- Interactive map of Andhalgaon
- Coordinates: 21°21′22″N 79°37′09″E﻿ / ﻿21.356060°N 79.619118°E
- Country: India
- State: Maharashtra
- Region: Vidharba
- District: Bhandara
- Taluka: Mohadi

Government
- • Type: Gram Panchayat
- • Body: Andhalgaon Grampanchayat
- Elevation: 273 m (896 ft)

Population (2011)
- • Total: 6,309
- Demonym: Andhalgaonwasi

Languages
- • Official: Marathi
- • Additional Official: English
- Time zone: UTC+5:30 (IST)
- PIN: 441914
- Telephone code: +917197
- Vehicle registration: MH-36

= Andhalgaon =

Andhalgaon is the village in Mohadi Taluka of Bhandara District of Maharashtra, India. According to the 2011 census it has a population of 6309 living in 1425 households.

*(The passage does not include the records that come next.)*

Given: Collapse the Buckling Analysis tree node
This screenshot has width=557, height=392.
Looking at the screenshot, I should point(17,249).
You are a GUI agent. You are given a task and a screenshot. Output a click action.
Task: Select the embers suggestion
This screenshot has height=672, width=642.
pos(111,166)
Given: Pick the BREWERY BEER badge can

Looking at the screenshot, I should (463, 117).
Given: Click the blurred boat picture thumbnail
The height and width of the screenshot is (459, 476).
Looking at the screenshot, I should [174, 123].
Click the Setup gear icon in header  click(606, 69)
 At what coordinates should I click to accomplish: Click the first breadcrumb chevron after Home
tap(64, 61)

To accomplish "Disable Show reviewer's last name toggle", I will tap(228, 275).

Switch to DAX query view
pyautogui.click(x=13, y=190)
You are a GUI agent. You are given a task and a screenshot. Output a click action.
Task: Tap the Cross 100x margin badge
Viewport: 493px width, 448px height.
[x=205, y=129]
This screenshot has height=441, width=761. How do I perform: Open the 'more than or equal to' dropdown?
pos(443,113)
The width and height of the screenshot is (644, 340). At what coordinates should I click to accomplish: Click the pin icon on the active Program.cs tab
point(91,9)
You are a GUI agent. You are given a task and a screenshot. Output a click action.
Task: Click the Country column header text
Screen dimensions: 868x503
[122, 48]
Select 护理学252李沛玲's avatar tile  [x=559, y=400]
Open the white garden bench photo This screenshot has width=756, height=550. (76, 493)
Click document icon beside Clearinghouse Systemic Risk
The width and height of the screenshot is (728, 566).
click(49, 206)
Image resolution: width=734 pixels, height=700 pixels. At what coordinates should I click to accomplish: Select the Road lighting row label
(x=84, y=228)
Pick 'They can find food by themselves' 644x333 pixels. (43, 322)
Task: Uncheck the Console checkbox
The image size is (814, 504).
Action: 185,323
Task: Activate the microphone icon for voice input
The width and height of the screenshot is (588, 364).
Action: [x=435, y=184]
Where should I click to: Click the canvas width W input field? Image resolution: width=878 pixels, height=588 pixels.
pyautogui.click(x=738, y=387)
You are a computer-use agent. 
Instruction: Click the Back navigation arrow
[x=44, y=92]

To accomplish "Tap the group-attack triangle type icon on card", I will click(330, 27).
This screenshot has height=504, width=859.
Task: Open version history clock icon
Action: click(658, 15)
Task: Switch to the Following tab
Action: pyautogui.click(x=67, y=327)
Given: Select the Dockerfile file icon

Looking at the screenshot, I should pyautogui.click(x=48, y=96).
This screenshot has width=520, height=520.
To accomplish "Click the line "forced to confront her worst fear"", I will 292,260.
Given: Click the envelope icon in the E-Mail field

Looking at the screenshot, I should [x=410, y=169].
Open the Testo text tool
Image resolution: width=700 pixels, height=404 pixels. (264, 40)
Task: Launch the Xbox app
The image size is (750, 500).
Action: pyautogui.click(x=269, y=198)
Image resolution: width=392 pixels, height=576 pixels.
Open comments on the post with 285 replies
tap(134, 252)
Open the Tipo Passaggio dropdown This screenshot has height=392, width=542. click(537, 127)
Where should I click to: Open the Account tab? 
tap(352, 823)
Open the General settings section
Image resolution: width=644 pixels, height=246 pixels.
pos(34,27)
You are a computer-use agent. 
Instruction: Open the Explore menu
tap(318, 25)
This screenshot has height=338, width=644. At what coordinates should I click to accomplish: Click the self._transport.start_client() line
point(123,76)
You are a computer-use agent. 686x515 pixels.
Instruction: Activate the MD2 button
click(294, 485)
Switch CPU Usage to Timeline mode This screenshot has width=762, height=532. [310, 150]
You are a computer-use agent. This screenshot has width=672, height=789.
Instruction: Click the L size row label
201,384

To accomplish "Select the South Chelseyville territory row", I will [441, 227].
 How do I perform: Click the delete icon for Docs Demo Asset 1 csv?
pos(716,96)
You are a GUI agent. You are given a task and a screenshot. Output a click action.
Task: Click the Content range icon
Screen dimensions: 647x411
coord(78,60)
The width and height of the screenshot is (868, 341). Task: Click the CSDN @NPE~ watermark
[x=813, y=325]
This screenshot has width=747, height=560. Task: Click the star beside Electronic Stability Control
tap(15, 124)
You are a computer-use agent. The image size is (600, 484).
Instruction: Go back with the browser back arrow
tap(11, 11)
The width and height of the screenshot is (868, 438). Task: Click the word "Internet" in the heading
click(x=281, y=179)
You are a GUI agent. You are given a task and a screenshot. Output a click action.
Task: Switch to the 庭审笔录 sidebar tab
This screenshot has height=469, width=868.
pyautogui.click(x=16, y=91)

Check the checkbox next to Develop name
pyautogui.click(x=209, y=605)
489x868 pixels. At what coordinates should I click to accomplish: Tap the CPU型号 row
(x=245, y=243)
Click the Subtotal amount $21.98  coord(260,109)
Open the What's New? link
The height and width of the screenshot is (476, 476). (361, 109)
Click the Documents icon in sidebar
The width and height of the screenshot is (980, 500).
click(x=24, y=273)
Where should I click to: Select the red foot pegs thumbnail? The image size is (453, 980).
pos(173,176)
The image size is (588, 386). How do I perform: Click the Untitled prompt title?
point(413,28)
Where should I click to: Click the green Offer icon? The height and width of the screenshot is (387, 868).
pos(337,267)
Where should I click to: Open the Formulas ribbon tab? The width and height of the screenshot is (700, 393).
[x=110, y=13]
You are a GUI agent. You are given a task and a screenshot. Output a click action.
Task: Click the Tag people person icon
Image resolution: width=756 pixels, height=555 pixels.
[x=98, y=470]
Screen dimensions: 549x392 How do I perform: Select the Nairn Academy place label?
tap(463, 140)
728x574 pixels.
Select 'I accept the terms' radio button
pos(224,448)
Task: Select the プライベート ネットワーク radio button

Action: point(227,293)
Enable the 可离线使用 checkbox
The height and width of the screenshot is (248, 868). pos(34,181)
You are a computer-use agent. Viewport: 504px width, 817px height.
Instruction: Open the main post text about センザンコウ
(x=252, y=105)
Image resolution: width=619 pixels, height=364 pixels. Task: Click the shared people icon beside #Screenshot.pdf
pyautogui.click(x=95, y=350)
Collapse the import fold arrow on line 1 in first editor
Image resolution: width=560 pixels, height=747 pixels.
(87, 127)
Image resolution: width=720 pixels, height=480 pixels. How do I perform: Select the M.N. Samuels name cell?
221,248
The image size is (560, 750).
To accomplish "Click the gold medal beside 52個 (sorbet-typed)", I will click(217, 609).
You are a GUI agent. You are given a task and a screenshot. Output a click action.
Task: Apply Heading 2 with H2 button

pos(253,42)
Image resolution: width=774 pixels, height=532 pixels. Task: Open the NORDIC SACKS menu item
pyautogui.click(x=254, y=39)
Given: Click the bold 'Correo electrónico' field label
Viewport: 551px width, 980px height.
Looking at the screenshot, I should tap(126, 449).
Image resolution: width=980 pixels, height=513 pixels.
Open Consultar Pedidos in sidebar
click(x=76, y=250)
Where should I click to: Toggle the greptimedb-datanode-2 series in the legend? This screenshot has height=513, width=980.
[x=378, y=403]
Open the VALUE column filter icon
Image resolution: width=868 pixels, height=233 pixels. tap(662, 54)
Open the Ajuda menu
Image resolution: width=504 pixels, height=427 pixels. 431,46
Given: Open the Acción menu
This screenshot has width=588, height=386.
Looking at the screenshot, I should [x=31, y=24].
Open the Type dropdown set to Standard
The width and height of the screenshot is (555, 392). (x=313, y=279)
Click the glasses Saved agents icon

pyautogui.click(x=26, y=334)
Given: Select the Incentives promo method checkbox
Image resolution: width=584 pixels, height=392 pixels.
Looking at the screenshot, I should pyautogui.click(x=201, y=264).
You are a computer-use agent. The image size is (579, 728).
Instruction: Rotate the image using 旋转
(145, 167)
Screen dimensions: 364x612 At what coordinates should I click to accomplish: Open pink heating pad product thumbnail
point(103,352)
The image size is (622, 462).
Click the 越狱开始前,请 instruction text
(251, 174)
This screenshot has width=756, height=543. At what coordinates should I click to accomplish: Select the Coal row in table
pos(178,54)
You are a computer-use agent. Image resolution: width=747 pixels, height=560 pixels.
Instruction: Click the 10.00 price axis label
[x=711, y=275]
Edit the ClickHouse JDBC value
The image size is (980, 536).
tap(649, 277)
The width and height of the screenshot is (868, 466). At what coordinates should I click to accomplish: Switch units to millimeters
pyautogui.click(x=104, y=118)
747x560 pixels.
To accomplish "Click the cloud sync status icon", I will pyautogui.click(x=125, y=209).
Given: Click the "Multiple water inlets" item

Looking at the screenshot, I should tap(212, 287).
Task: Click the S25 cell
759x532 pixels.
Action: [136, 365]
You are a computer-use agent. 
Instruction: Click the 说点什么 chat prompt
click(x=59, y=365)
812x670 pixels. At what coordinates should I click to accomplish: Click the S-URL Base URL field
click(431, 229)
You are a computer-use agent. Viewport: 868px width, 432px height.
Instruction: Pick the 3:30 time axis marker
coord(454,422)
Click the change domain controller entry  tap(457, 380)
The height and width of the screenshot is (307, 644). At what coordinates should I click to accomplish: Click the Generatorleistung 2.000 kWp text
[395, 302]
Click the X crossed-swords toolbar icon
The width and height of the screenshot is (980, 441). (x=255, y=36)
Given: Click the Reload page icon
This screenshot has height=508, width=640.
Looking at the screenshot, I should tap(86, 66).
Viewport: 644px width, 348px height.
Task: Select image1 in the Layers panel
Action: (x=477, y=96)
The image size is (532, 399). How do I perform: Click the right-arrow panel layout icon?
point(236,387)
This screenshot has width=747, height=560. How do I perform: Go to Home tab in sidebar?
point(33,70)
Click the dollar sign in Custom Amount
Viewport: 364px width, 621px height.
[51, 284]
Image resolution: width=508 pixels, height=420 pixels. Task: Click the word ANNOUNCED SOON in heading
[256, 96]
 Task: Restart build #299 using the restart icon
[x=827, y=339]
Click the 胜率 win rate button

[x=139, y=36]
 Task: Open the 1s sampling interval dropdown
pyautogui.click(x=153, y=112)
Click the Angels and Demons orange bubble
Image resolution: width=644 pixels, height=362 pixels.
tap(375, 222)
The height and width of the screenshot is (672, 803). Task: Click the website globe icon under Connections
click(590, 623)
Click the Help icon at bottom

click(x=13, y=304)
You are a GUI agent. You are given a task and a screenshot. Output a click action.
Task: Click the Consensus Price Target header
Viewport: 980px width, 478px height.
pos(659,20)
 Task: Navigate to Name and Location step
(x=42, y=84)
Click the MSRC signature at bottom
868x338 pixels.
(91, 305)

This village is 9 km away from tehsil place and 29 km from Bhandara district. In the center of village one Durga mata mandir and just back side the police station is there. In near this Durga mata mandir the "Bhagwat Saptah" celebrated by the village people. This village is main market for nearer villagers. This village is famous for silk. The village is famous for Vidarbha karavati tassar silk saree, after farming silk business is the second largest business in the village. People from different parts of India come to visit this silk business and buying silk stuff here. The early start to enter into village the school Zilla Parishd High School, Junior College & Jijamata Convent situated. In school there are Mahatma Gandhi statue and beautiful garden. This is one of the most beautiful school in the district. It is a politically strong village in the district. There are groups of communities like Teli, Kunbi, koshti, Buddhist & less proportion of Muslims. The majors peoples having surname are Karemore, Burade, Sonkusare, Patil, Nimje, Nipane, Ninave, Selokar, Badwaik & so on. One day, it will be prime developed village in the district.